[Opening Working data section]

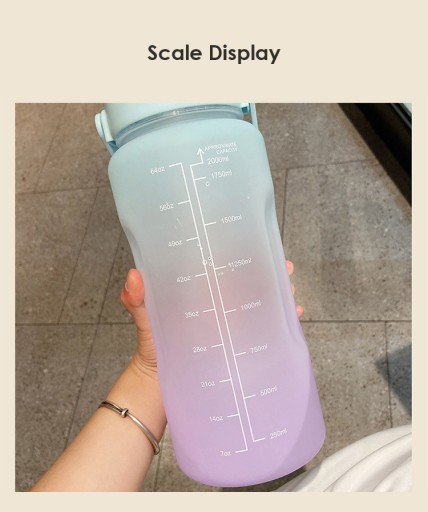
Task: Click the 21oz marking
Action: (208, 384)
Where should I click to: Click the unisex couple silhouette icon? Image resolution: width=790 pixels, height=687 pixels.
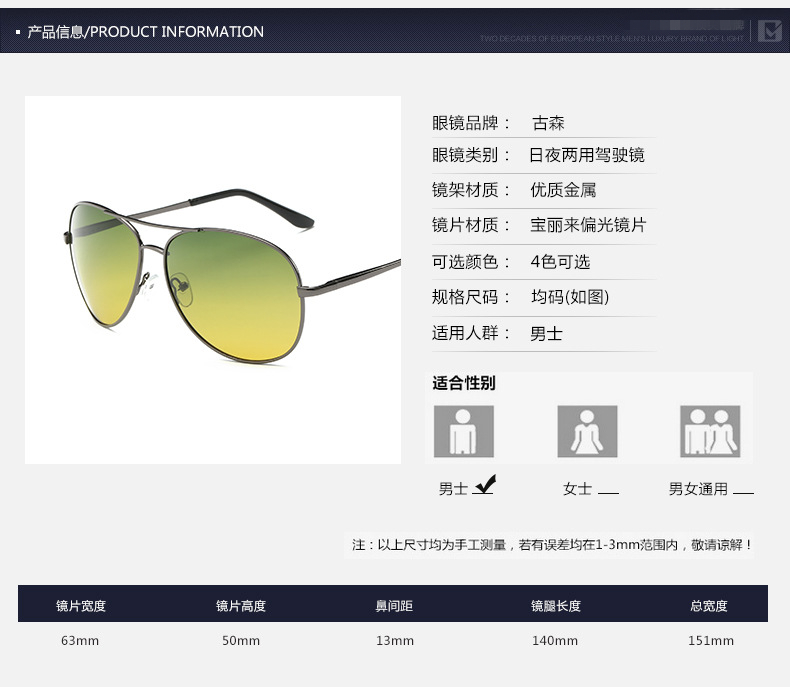710,431
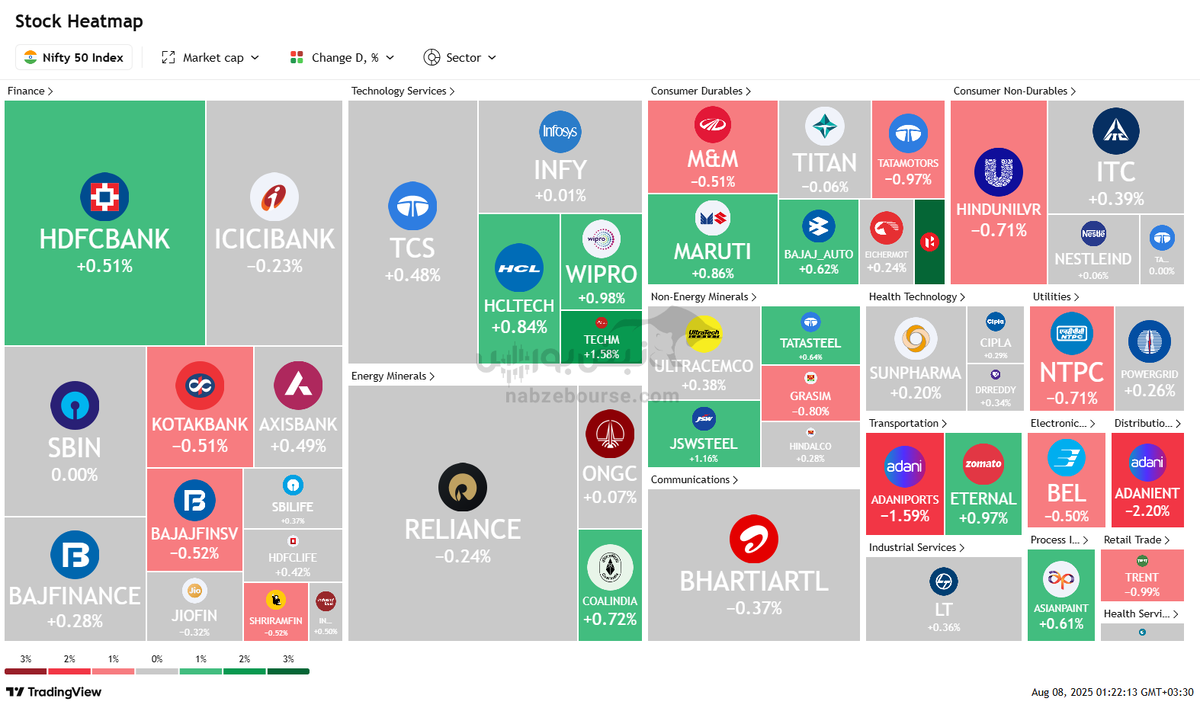Open the Market cap dropdown
This screenshot has height=708, width=1200.
pos(211,58)
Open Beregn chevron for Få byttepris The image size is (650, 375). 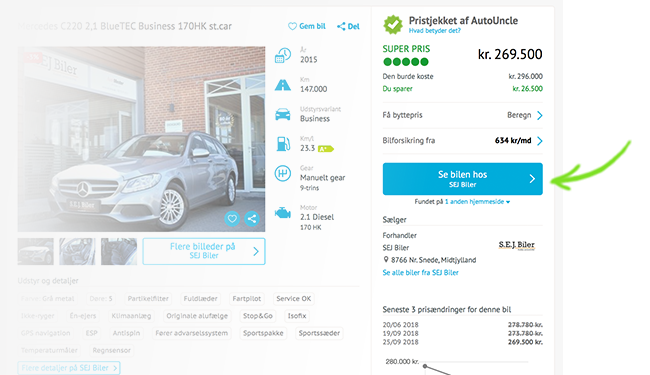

[Closing Working data section]

### Instructions to follow
Write each line exactly as it appears, from the line that holds "Where should I" through the closing line of the data above, and leave every picture out.

### Result of the exercise
Where should I click to: Click the unisex couple silhouette icon? Image resolution: width=790 pixels, height=687 pixels.
710,431
Open the Market cap dropdown
This screenshot has height=708, width=1200.
pos(211,58)
Open Beregn chevron for Få byttepris The image size is (650, 375). 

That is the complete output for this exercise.